I also find the nomenclature of Escherichia coli genotype information to be unnecessarily confusing but I am willing to let it slide as a historical artifact. (See the attempt to decipher the code.)
However, in my mind what is truly astonishing is the dearth of information available on existing strains and the fact that some of this information is wrong! Case in point: I was interested in using a strain of Escherichia coli with the lacIq mutation. I found various strains that are supposed to have this mutation: D1210, JM109, BW26434. Then, since I was getting some anomalous experimental results, Tom suggested that I sequence verify the fact that my strains were lacIq. So I did and lo and behold, none of my sequences had the lacIq mutation on the genome. Now based on my anomalous experimental results (which are no longer so anomalous) and reading of some papers, I think that D1210 really is lacIq but that it just has lacIq on the F plasmid rather than on the genome. But JM109 and BW26434 ... or at least the versions that I sequenced ... are not lacIq as documented. I don't understand how people use these strains without having correct genotype information. I also don't understand that with all the sequencing centers there are and how many people work on or with Escherichia coli, why all the common lab strains at least don't get sequenced. Some claim it is a combination of the lack of resources and the fact that this isn't an interesting thing to do.
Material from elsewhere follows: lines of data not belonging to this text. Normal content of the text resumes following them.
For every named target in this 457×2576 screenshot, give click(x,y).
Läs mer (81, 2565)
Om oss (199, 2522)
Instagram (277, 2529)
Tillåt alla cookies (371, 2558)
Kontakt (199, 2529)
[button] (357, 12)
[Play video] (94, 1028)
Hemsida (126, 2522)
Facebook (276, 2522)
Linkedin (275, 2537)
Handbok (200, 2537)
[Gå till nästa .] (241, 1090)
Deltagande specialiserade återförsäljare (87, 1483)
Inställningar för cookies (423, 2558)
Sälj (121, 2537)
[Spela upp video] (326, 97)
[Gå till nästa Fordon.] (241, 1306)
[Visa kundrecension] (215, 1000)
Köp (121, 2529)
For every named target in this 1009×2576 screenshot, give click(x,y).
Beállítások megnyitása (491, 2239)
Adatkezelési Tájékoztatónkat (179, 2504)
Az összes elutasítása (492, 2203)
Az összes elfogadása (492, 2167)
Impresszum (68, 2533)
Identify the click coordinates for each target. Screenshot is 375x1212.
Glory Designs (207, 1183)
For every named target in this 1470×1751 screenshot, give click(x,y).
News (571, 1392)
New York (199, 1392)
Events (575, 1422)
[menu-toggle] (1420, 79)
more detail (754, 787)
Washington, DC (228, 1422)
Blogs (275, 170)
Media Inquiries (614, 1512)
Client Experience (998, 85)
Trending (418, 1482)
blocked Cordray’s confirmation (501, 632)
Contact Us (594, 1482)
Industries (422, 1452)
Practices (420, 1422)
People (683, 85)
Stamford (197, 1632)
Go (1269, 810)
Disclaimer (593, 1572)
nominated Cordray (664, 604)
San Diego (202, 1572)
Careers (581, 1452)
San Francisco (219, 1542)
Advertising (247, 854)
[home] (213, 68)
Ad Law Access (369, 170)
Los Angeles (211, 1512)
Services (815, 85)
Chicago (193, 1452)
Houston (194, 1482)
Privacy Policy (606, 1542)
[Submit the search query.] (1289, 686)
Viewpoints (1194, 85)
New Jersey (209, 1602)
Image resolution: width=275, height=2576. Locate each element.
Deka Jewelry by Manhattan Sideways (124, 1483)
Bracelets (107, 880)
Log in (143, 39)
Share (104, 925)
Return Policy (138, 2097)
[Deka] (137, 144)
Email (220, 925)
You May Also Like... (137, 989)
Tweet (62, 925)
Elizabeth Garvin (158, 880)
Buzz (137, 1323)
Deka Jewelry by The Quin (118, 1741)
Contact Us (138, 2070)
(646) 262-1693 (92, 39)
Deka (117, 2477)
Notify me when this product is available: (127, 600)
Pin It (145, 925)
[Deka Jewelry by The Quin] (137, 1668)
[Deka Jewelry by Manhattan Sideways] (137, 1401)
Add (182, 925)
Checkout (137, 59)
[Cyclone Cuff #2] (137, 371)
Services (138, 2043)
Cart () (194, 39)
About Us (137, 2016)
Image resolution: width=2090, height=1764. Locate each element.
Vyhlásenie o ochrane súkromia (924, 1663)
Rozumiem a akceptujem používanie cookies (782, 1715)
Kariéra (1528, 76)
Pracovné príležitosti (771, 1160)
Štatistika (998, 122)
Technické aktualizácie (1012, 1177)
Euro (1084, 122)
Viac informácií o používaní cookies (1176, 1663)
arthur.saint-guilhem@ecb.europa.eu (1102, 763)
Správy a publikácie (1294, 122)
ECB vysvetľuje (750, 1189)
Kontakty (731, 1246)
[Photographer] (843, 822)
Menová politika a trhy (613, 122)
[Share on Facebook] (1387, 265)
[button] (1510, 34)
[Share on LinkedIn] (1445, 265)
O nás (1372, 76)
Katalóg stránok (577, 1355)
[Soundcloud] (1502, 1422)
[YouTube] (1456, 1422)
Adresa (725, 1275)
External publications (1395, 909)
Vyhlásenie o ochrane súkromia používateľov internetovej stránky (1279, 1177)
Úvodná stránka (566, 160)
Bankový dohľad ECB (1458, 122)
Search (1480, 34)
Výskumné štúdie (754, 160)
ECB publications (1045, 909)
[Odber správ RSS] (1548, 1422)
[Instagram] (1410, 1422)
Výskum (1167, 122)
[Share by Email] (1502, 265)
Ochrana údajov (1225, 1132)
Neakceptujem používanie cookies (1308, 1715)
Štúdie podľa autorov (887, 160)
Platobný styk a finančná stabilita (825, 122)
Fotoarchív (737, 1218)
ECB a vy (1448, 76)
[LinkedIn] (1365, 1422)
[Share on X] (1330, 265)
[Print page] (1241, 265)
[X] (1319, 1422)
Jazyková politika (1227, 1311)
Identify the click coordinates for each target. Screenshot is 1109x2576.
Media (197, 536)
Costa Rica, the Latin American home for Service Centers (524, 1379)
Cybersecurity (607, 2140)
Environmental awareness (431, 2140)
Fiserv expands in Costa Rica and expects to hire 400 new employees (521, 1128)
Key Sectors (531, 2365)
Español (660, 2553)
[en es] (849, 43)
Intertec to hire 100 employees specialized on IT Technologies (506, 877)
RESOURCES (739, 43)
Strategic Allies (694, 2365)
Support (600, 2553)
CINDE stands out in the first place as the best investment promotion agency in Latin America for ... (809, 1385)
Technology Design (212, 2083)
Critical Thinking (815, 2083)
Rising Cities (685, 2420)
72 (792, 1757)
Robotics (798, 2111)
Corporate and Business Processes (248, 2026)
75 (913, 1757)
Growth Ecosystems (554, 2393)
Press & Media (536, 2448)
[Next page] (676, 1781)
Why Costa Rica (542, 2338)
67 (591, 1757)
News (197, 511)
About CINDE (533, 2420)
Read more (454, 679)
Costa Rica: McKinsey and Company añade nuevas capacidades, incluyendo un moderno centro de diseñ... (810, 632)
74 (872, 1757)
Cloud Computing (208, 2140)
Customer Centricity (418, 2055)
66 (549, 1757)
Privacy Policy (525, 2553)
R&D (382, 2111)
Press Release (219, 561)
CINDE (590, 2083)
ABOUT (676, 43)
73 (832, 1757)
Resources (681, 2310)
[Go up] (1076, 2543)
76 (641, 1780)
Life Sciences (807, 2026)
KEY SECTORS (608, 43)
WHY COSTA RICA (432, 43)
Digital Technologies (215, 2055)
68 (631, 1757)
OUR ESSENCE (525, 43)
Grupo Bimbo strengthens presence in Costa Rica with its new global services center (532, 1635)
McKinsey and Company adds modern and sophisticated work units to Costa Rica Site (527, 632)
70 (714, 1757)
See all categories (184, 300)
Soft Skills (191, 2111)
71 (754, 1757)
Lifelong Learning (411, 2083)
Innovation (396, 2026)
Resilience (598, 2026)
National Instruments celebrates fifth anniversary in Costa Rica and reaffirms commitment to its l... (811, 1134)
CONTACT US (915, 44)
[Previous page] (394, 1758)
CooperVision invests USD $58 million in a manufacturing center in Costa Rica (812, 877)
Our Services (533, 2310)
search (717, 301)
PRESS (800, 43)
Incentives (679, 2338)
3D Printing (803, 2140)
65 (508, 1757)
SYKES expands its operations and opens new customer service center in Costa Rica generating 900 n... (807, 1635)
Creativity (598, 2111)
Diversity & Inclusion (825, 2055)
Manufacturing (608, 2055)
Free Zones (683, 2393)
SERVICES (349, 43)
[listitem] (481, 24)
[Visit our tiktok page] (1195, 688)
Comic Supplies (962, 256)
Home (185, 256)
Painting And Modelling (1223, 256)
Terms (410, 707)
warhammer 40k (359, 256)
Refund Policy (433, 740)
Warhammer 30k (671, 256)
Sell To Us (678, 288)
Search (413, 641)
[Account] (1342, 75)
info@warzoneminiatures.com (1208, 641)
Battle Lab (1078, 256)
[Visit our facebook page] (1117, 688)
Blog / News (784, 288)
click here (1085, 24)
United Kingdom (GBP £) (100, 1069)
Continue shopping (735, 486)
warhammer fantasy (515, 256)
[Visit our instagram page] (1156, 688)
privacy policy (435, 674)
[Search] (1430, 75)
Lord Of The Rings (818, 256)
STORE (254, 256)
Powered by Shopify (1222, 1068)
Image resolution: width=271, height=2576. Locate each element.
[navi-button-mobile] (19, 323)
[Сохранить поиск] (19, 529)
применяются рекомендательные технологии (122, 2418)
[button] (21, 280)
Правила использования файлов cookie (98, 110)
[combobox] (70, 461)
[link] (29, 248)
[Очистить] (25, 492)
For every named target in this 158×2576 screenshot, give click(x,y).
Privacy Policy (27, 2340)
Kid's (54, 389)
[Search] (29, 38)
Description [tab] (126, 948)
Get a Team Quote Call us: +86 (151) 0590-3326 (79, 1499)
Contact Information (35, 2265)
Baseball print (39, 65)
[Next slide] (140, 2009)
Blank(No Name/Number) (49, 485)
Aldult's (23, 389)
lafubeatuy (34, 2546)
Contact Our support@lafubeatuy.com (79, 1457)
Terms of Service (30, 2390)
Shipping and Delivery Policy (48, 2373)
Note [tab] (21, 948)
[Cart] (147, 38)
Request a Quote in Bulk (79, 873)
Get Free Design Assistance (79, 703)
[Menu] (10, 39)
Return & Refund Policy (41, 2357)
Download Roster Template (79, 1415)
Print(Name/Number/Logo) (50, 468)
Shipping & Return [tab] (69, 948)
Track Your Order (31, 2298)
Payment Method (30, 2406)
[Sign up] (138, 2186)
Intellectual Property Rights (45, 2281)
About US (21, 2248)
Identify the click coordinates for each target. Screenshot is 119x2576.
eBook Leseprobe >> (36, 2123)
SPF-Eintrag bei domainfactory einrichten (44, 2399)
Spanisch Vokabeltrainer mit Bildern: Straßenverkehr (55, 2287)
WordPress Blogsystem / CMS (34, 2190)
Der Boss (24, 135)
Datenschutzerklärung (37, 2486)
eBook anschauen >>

Quite possibly this is true, but nevertheless, I find this situation unbelievable. Anyway, it was these experiences that led me to populate the standard strain page.
Inducible promoters are obnoxious
I am so annoyed at the lack of inducible promoters that provide linear, single cell control of gene expression. I would vent on this more but Kathleen already presented an objective discussion of this topic at Titratable control of pBAD and lac promoters in individual E. coli cells.